Kolkata: When the Prime Minister offered to appear before the Public Accounts Committee (PAC) probing the 2G spectrum scam, some in the Congress described it as a masterstroke. But today one of the Congress's most senior leaders, Pranab Mukherjee said he would not have advised the prime minister to go this extra mile.
"The PM announced on his own, without consulting any of us first that he would appear before the PAC. Had he consulted with me, I would have told him not to because I am conservative," Pranab Mukerjee said addressing Congressmen in Kolkata today.
"Why don't ministers appear before Parliamentary Committees? The reason is simple. A minister is accountable to the Lok Sabha or the Rajya Sabha, to the 543 members of Lok Sabha. A minister has reached his position thanks to his party, Out of those 543 members, 272 of them back their party, back their Prime Minister. He is accountable to the whole House, not just a section of it," he added. (Read: Dispel air of despondency, says PM in new year message)

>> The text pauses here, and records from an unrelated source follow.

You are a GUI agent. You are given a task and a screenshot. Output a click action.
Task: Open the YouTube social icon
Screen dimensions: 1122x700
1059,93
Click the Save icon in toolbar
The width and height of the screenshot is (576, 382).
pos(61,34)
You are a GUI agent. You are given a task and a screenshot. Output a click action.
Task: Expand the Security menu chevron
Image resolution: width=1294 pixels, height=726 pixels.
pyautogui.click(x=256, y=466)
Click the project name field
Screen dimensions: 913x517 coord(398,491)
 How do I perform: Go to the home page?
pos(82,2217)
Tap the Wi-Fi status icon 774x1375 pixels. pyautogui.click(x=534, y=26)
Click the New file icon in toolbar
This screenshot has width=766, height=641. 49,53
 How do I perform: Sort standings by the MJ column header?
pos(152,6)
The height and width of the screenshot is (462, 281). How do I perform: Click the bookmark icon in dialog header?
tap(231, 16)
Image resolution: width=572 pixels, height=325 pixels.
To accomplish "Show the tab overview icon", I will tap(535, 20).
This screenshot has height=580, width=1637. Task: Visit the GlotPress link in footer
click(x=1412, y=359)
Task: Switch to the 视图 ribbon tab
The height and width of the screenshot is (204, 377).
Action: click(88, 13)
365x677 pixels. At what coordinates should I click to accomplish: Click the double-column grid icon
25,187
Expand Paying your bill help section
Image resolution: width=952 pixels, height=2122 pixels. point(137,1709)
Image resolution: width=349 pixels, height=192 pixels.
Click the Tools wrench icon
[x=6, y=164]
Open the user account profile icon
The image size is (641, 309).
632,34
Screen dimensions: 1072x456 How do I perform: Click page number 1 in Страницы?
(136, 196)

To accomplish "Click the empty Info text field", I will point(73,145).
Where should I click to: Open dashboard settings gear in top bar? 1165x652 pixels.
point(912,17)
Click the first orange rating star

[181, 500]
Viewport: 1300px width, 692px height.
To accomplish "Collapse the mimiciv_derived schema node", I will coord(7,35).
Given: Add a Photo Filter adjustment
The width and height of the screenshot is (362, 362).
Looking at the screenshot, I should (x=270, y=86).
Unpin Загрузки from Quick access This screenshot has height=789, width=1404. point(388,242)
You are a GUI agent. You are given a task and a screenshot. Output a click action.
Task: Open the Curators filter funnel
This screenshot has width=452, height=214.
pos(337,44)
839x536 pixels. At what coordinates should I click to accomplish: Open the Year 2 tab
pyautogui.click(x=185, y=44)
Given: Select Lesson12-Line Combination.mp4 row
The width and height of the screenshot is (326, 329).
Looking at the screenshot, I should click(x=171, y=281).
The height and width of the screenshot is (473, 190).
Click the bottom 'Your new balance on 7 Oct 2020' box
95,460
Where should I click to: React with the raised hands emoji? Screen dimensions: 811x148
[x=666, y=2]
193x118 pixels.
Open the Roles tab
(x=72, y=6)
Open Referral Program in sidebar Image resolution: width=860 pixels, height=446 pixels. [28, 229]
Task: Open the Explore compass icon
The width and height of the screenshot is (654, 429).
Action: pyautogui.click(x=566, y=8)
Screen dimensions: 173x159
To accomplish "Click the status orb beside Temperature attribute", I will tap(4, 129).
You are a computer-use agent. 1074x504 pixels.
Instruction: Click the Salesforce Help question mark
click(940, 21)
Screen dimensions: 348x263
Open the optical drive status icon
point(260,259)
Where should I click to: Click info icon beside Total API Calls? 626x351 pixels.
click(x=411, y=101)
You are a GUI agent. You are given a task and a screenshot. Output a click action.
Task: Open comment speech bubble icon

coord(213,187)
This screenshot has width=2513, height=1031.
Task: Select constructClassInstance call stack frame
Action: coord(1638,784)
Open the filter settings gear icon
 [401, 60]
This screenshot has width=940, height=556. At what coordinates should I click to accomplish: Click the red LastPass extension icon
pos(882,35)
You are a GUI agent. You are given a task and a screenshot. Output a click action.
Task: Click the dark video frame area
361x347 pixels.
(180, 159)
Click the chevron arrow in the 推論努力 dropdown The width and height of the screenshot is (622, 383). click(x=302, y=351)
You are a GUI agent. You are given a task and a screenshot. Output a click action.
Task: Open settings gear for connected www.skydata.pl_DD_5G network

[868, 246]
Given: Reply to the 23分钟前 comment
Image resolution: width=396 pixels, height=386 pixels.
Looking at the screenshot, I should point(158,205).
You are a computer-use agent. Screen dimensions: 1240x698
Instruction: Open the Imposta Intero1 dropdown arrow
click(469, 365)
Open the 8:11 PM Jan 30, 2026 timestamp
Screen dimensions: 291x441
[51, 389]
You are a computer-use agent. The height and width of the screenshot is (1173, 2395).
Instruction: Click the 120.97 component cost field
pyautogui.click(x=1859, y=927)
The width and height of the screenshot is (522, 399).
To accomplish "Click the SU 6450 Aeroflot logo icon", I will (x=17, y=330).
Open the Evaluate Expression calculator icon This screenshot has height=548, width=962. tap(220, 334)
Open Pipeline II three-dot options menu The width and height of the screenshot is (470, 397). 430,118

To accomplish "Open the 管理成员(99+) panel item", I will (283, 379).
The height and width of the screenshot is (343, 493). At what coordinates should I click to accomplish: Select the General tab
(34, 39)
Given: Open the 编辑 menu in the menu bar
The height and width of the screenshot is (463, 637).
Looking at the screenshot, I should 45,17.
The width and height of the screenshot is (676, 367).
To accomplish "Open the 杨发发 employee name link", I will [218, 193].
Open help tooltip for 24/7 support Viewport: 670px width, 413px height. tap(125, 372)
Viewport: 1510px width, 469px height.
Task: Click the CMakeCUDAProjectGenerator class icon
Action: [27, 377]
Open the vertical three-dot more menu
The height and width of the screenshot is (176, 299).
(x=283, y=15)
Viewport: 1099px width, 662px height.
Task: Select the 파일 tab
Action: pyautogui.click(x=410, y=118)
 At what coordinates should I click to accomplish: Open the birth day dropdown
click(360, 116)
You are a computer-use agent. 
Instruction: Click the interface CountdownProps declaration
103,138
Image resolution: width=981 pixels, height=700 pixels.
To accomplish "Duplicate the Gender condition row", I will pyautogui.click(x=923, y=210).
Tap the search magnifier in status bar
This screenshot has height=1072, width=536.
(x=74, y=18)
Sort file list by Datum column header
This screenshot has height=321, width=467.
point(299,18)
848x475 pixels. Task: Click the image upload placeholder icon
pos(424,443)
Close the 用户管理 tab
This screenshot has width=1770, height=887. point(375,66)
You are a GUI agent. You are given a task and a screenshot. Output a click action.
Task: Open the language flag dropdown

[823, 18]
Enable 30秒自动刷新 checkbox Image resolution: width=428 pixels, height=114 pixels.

Later in the day, as reports of his statement appeared in the media, Mukherjee was quick deny that he differed with the Prime Minister. "It is wrong to state that there have been differences of opinion between me and the PM on his offer to appear before the PAC. I have said though Prime Minister had offered to appear before PAC, I would not have done so. I had also given an example that ministers did not appear before any parliamentary committee. This is because the parliamentary committees are part, while Parliament is the whole," he said.
(Read: Pranab Mukerjee denies rift with the PM)
Mukherjee also slammed the Opposition over its demand for a Joint Parliamentary Committee (JPC) probe into the 2G spectrum scam. "I have never seen Parliament being stalled the way Opposition did. It is wrong to say government has failed to act against corruption. We have already ordered a probe into the scam," he said.
Through the Winter Session of Parliament, the stand-off between the Opposition and the government over a JPC ensured that the entire session virtually saw no business being conducted. As a compromise, the Prime Minister offered to appear before the Public Accounts Committee (PAC) which is studying the 2G spectrum scam as reported by the government's auditor, the Comptroller and Auditor General (CAG). (Read: Speaker fails to break deadlock)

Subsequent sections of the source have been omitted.